• Task details: Rescale the lines starting at the one that contains "Screen dimensions: 1024x618" and ending at the end of the records, reproducing each of them with its request, but multiply every coordinate in the answers by 1.6 and round to whole numbers, with halves going up. Leave the pictures out of your answer.
* Begin *
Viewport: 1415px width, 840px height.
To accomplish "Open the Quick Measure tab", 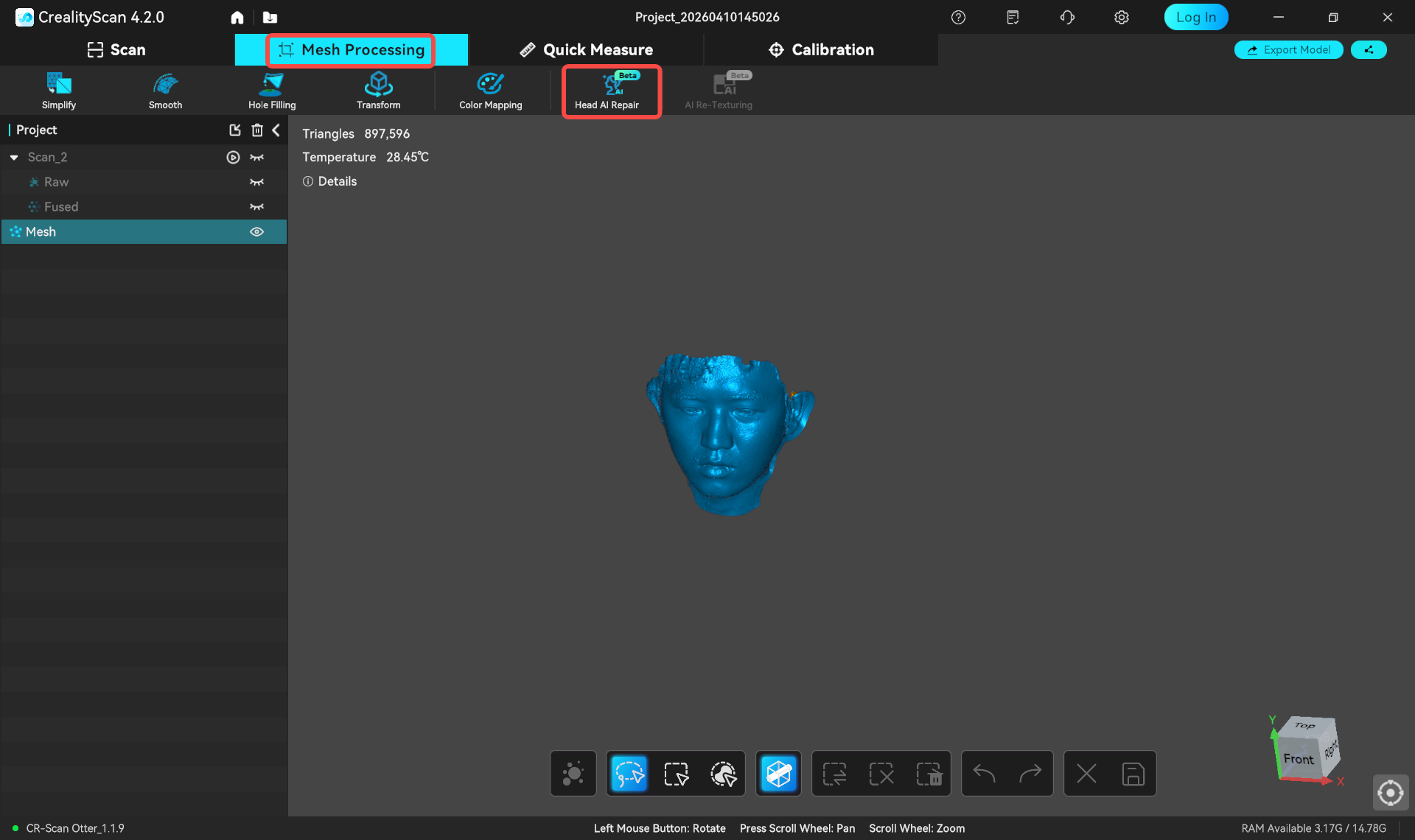I will pyautogui.click(x=587, y=50).
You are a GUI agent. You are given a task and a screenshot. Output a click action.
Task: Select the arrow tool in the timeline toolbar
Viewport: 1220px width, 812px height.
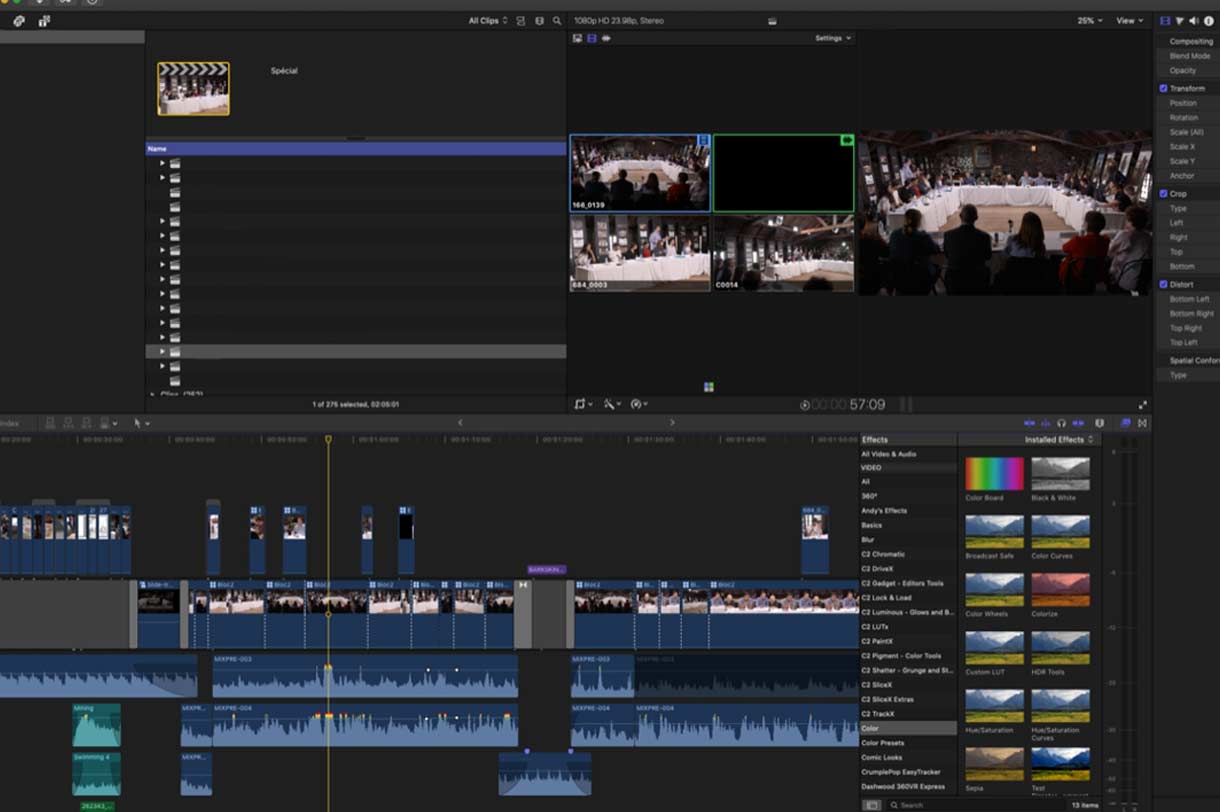[140, 423]
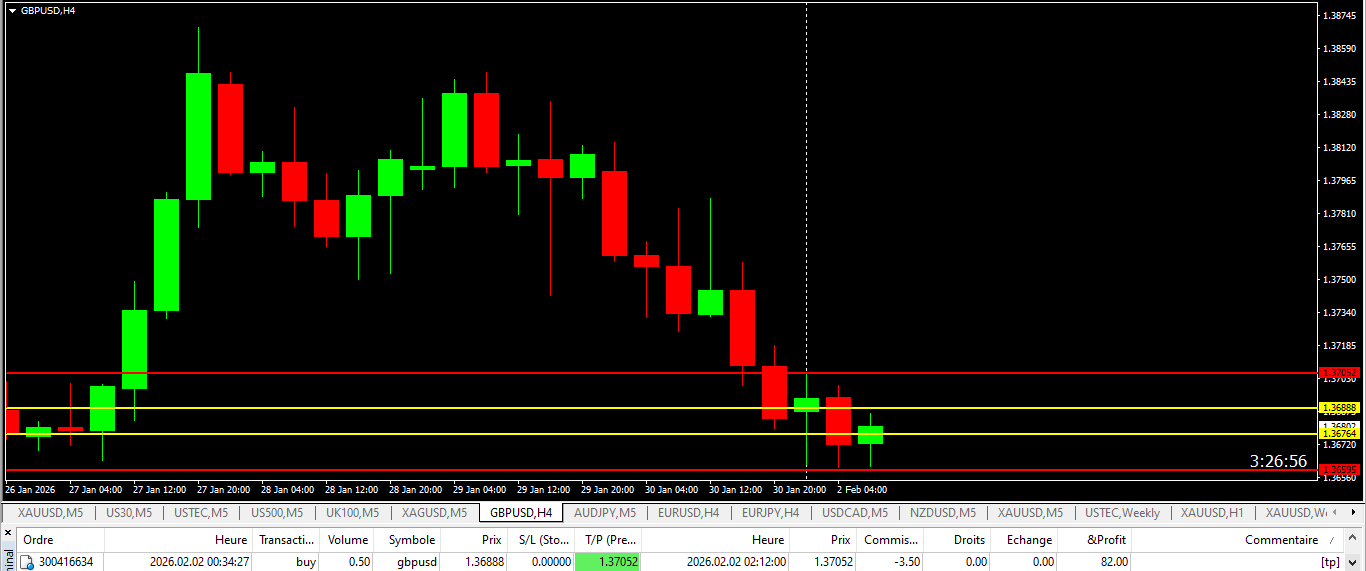
Task: Click the Volume column header
Action: tap(347, 540)
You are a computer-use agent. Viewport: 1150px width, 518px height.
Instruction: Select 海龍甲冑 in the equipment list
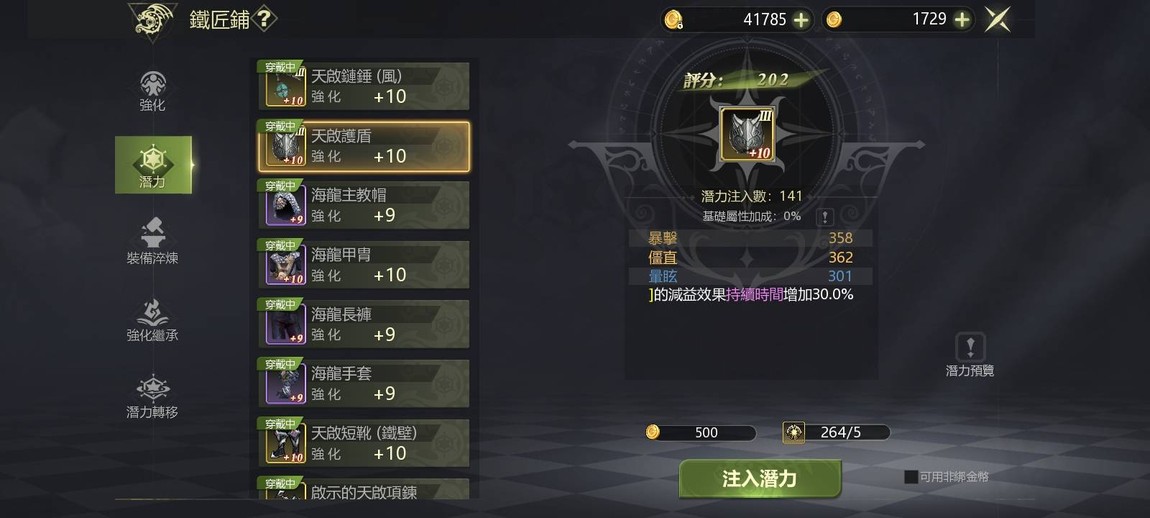(364, 264)
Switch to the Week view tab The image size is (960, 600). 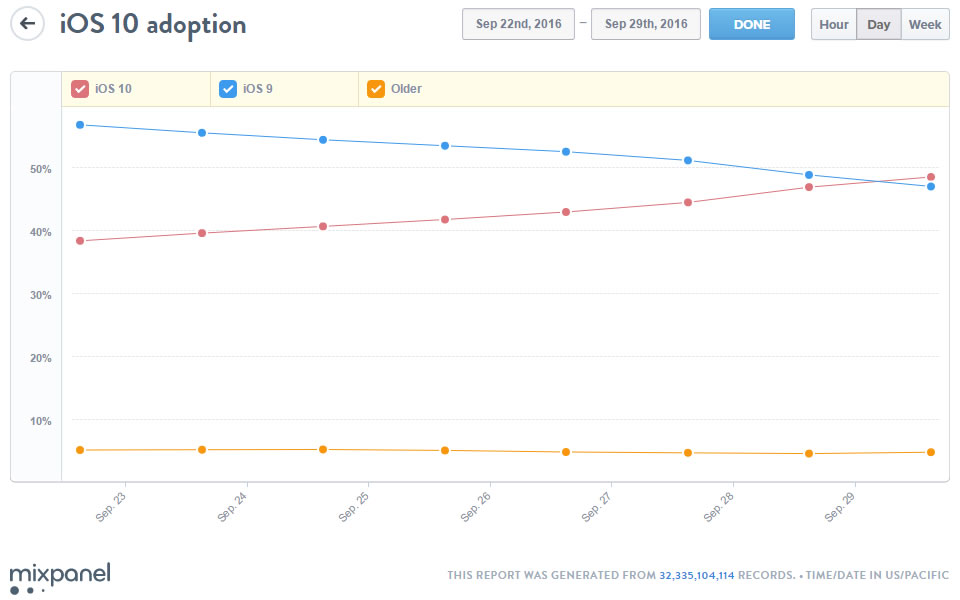(x=925, y=24)
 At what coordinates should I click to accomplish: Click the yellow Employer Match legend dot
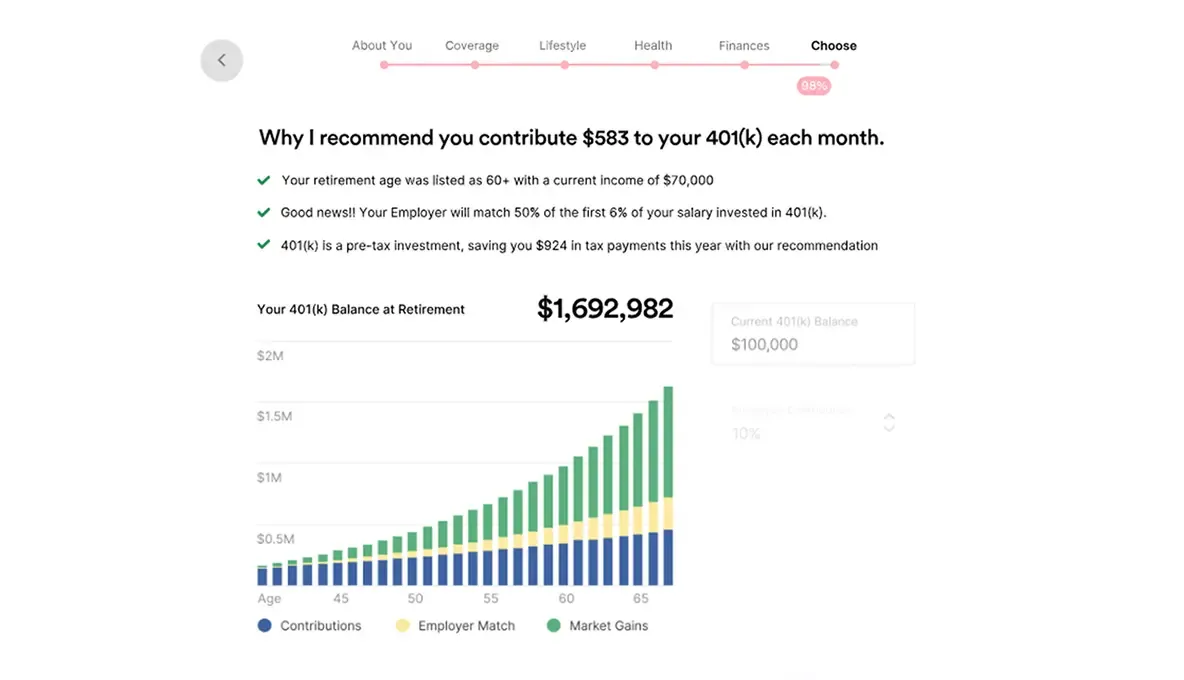(x=402, y=626)
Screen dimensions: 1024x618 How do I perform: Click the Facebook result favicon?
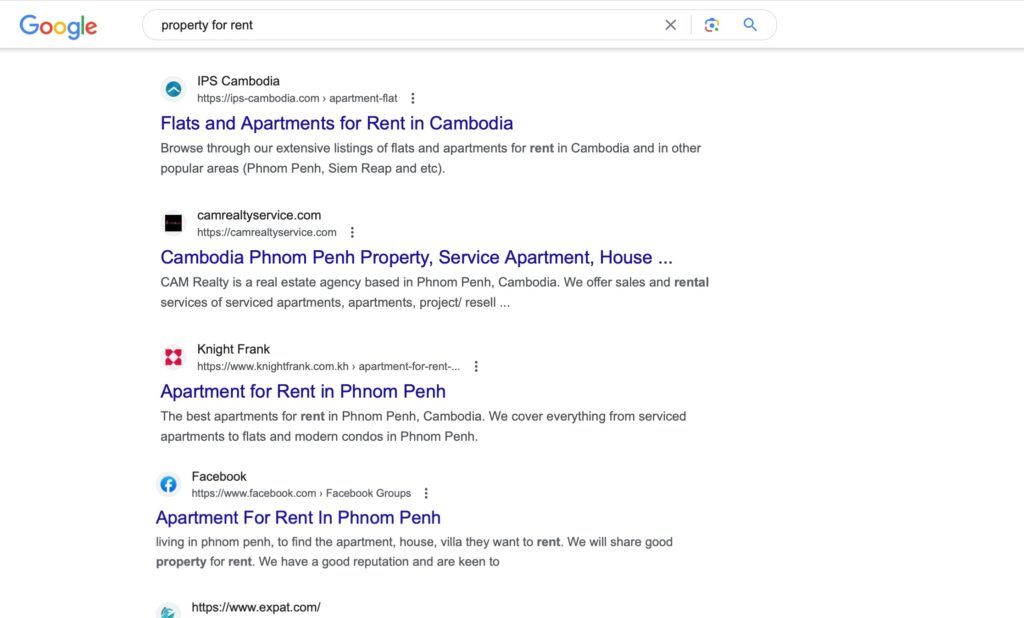coord(168,484)
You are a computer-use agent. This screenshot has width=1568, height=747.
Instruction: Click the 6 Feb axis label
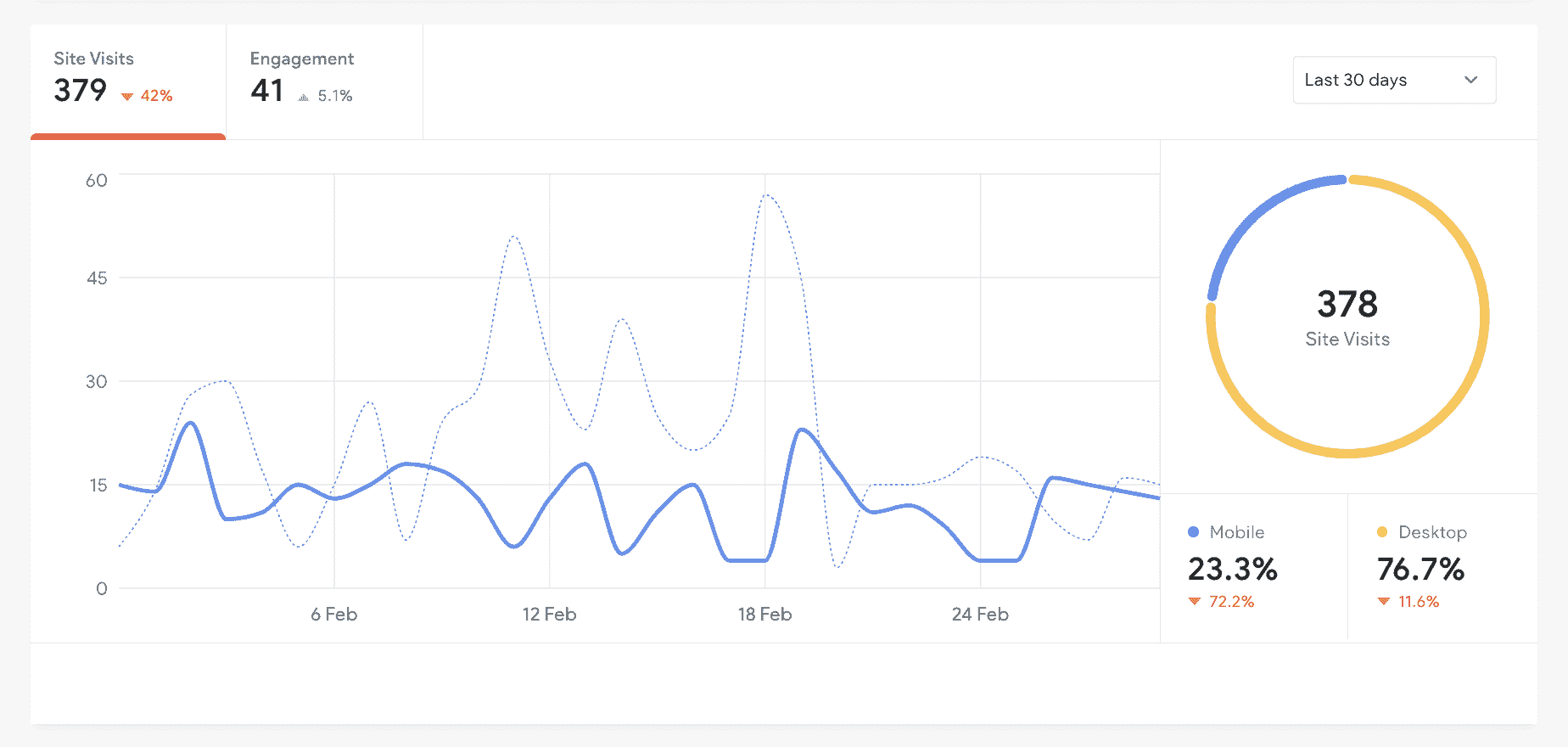click(333, 615)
* End *
• Written response:
Screen dimensions: 1024x618 How do I perform: Click the Facebook result favicon?
coord(269,774)
You are a computer-use agent. This screenshot has width=1568, height=747.
Instruction: Click the 6 Feb axis label
click(533, 984)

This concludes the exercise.